A caution is a formal warning about future conduct given by a senior police officer, usually in the police station, after a person has committed an offence. It is used as an alternative to a charge and possible prosecution.
If I am recruited from abroad, will I still be checked for criminal records?
Yes – we will carry out necessary police checks in line with that country’s justice system and UK requirements.
Is an overseas police check an acceptable alternative to a DBS check?
This is dependent on the length of your residency in the UK and the post you are required to cover. Overseas authorities do not have access to UK Police records, or relevant information held on the Governments PoCA & PoVA lists.

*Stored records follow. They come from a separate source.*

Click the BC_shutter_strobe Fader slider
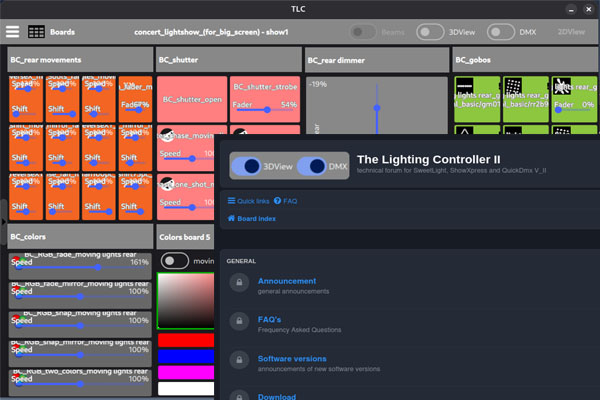The width and height of the screenshot is (600, 400). (x=266, y=108)
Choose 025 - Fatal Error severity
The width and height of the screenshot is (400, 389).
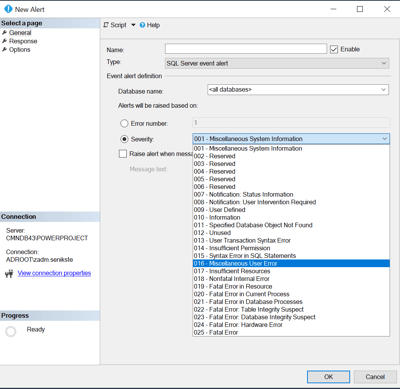pyautogui.click(x=291, y=332)
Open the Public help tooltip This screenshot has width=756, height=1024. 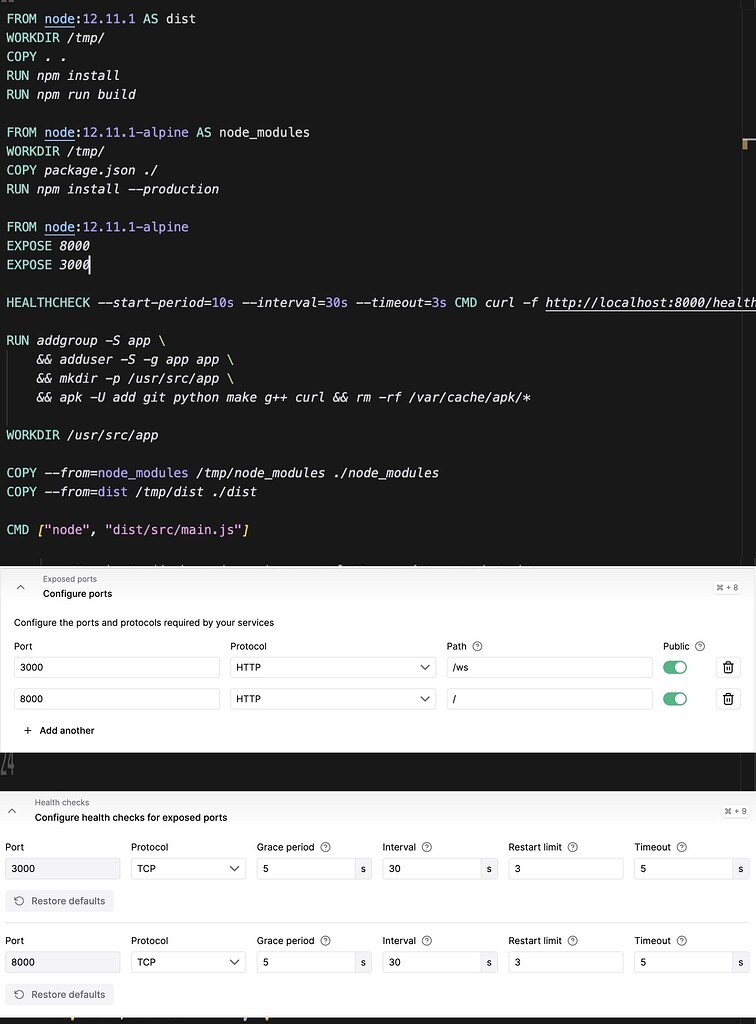pyautogui.click(x=698, y=646)
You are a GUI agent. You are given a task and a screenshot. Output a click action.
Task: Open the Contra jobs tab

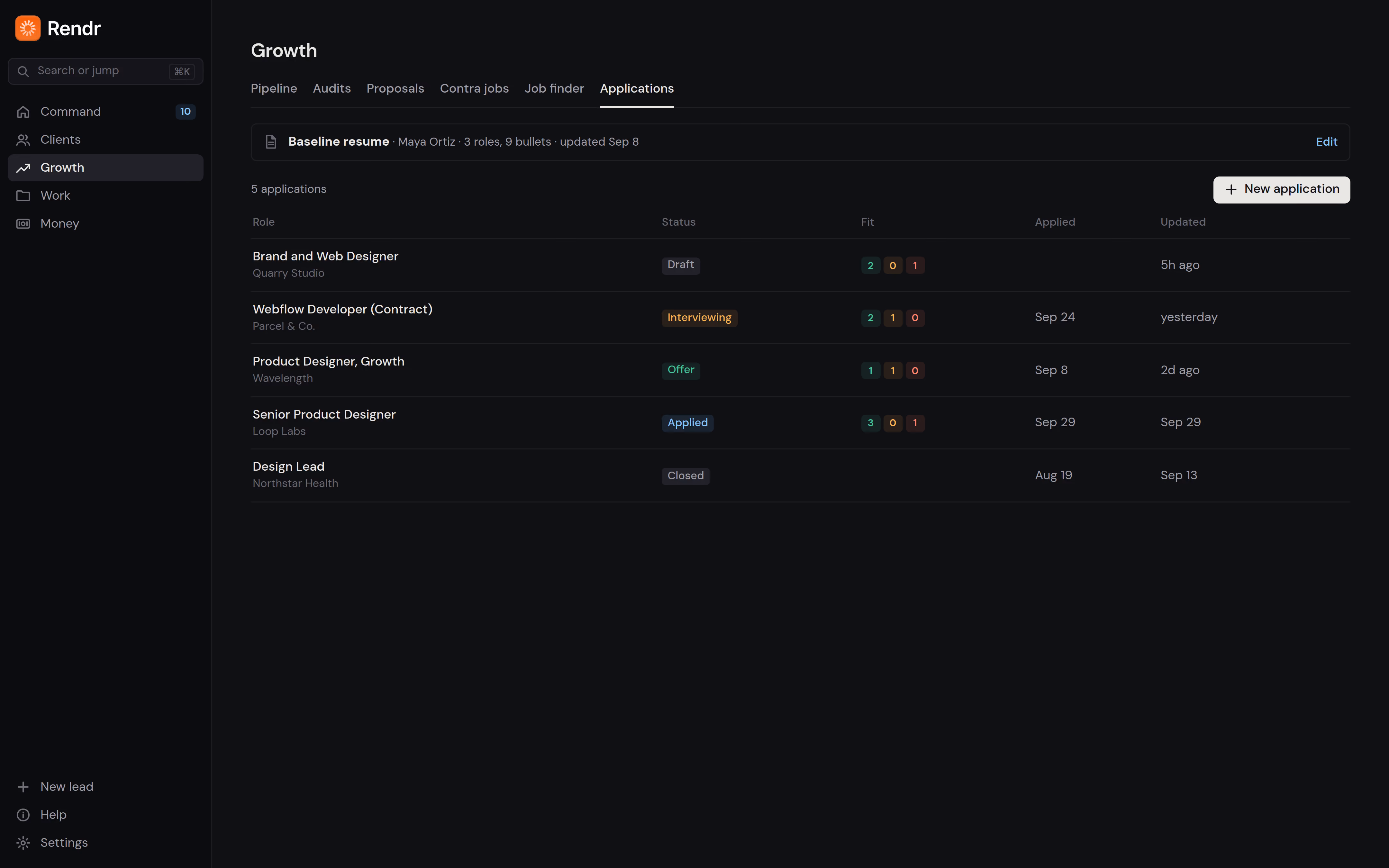click(474, 88)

Your organisation might normally accept a recent overseas police check providing the above criteria is met.
Can I refuse to apply for a DBS check?
Yes. However, there are some posts for which a CRB check is required by law. If you refuse to apply for a DBS check in this instance, the organisation may not be able to take your job or licence application any further.
How long does the application process take?
You should normally receive a copy of your CRB check within 4 weeks however at certain times of the year, the DBS has a backlog of applications to process which may cause a delay in their response. Enhanced checks normally take longer than standard checks.
Who has access to my personal information and DBS disclosure?
Your personal information will only be seen by those whose jobs require them to do so in the course of their duties.
Why do I have to re-apply for a new DBS check each time I move jobs?
It is good practice for individuals who work with children to be re-checked every 3 years
My personal details have changed since I received my Disclosure. Do I need to inform the DBS?
No. The DBS issues Disclosures based on the personal information that is provided to them at the time of application.